Dataset records:

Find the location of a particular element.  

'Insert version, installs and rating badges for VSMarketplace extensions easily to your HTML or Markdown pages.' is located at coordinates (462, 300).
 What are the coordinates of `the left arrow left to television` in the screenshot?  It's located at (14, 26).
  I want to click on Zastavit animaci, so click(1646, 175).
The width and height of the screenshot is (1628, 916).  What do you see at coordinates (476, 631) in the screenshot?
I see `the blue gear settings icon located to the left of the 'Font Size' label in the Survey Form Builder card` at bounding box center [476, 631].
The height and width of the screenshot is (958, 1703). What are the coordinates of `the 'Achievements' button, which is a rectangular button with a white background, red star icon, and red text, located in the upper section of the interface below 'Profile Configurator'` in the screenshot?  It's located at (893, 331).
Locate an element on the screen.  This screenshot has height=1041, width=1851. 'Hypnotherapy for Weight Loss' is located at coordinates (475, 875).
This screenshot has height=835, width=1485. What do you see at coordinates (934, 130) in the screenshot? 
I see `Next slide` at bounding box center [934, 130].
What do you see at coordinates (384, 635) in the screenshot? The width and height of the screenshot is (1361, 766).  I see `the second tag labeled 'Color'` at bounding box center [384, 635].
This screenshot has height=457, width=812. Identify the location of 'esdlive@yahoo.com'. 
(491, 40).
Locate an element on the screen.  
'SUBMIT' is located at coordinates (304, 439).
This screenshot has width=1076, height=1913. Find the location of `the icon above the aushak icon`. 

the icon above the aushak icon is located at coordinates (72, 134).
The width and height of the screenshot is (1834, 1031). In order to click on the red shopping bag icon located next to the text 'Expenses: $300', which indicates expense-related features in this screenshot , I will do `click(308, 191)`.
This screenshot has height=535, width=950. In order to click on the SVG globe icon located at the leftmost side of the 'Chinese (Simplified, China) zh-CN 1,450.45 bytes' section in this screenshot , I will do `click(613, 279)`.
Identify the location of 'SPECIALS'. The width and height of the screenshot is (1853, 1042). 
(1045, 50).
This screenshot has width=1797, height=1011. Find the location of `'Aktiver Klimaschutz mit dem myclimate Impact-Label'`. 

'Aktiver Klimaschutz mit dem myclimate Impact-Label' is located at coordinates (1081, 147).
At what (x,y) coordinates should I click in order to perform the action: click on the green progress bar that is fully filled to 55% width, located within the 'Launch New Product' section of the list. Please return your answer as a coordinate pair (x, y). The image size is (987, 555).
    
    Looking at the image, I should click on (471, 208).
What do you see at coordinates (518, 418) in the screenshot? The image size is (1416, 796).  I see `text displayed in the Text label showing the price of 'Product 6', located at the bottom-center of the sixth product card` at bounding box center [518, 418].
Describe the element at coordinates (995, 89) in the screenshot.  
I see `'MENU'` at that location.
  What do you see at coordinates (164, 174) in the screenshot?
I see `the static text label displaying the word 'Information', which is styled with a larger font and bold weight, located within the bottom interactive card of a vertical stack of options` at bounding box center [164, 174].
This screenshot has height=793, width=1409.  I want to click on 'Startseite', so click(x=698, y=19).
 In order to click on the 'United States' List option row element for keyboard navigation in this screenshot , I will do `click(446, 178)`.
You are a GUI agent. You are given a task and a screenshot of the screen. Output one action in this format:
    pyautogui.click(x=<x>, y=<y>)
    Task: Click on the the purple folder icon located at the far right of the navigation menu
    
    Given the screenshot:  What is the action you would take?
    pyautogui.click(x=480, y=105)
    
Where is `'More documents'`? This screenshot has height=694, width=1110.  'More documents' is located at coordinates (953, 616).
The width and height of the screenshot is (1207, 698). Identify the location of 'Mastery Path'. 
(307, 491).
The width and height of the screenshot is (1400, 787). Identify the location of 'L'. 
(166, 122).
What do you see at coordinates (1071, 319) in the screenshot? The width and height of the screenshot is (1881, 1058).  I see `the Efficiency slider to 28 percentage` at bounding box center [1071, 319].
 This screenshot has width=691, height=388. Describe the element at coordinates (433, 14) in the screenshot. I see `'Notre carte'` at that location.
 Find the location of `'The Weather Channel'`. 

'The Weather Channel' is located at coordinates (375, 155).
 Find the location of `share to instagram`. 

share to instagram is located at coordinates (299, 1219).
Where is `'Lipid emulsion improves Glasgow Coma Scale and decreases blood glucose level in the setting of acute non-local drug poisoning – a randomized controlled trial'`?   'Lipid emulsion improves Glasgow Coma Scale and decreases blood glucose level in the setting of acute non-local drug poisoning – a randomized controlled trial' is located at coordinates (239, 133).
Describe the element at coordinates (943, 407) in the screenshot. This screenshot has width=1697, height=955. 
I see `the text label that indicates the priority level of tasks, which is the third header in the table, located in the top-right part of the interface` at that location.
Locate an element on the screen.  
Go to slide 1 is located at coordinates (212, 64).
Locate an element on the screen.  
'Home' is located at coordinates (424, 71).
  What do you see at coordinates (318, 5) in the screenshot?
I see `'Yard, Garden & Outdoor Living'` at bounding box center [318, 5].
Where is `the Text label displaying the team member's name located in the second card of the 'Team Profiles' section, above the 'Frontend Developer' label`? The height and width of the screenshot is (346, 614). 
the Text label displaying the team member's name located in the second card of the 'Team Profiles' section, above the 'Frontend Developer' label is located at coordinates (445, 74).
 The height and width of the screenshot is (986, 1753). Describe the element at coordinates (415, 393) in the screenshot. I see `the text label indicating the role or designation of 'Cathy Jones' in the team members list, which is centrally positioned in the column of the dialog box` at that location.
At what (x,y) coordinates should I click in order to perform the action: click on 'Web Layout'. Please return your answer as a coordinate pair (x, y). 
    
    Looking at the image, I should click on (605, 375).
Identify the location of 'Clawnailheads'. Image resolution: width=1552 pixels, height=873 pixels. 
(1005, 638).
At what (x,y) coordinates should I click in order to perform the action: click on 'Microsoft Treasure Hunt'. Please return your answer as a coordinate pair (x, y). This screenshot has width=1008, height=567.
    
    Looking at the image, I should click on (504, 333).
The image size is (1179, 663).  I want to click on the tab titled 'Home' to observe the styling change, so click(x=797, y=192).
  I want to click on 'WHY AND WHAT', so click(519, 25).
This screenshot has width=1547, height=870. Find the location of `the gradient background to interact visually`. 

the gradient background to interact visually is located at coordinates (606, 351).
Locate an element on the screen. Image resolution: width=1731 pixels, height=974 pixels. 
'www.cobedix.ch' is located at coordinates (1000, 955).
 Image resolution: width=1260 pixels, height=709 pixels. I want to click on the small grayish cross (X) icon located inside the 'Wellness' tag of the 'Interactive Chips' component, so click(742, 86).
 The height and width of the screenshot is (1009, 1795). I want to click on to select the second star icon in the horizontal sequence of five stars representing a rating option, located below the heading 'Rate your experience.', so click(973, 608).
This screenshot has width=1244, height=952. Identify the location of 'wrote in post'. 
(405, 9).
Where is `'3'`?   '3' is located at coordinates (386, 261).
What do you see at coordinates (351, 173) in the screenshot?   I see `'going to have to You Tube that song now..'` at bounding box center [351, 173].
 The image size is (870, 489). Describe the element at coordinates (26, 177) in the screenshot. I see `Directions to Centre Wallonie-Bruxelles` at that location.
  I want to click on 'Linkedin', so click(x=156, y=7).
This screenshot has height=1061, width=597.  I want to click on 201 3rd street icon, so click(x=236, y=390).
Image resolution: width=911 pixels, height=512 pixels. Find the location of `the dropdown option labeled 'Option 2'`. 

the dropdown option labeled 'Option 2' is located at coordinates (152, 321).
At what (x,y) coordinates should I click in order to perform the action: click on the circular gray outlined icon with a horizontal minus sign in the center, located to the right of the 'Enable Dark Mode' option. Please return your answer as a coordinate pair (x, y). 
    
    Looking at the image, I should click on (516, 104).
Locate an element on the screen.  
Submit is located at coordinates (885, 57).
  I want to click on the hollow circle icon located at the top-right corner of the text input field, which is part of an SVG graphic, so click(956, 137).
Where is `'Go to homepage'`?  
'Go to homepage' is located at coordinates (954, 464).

_Directions for this task:_ Please tally the lines of the material above that contain the string "myclimate" with matching case, and give only the number.

_Result of this exercise:_ 2